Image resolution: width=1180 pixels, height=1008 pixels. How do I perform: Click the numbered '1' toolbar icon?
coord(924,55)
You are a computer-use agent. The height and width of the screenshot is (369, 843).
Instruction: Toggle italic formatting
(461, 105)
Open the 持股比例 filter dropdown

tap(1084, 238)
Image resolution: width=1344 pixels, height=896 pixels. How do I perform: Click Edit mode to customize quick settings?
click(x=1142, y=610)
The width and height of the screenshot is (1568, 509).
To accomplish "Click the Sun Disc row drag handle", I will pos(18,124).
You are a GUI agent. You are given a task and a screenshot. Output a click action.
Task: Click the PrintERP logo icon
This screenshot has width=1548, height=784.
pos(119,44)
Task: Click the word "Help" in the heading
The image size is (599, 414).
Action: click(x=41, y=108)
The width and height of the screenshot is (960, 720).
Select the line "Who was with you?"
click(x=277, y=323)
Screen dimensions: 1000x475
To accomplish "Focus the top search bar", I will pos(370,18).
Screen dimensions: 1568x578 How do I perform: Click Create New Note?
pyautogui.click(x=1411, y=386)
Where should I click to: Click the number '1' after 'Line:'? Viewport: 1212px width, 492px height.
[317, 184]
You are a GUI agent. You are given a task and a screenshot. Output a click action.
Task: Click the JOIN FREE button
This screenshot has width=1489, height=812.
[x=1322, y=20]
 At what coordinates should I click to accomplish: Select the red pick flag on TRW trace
• • • • • • •
WHAT YOU WILL DO: Set all of the data down again exactly.

THE COMPLETED TASK:
Image resolution: width=1180 pixels, height=1008 pixels. How do I perform: Click the numbered '1' toolbar icon?
coord(924,55)
You are a computer-use agent. The height and width of the screenshot is (369, 843).
Instruction: Toggle italic formatting
(461, 105)
Open the 持股比例 filter dropdown

tap(1084, 238)
Image resolution: width=1344 pixels, height=896 pixels. How do I perform: Click Edit mode to customize quick settings?
click(x=1142, y=610)
The width and height of the screenshot is (1568, 509).
To accomplish "Click the Sun Disc row drag handle", I will pos(18,124).
You are a GUI agent. You are given a task and a screenshot. Output a click action.
Task: Click the PrintERP logo icon
This screenshot has width=1548, height=784.
pos(119,44)
Task: Click the word "Help" in the heading
The image size is (599, 414).
Action: click(x=41, y=108)
The width and height of the screenshot is (960, 720).
Select the line "Who was with you?"
click(x=277, y=323)
Screen dimensions: 1000x475
To accomplish "Focus the top search bar", I will pos(370,18).
Screen dimensions: 1568x578 How do I perform: Click Create New Note?
pyautogui.click(x=1411, y=386)
Where should I click to: Click the number '1' after 'Line:'? Viewport: 1212px width, 492px height.
[317, 184]
You are a GUI agent. You are given a task and a screenshot. Output a click action.
Task: Click the JOIN FREE button
This screenshot has width=1489, height=812.
[x=1322, y=20]
 At what coordinates should I click to accomplish: Select the red pick flag on TRW trace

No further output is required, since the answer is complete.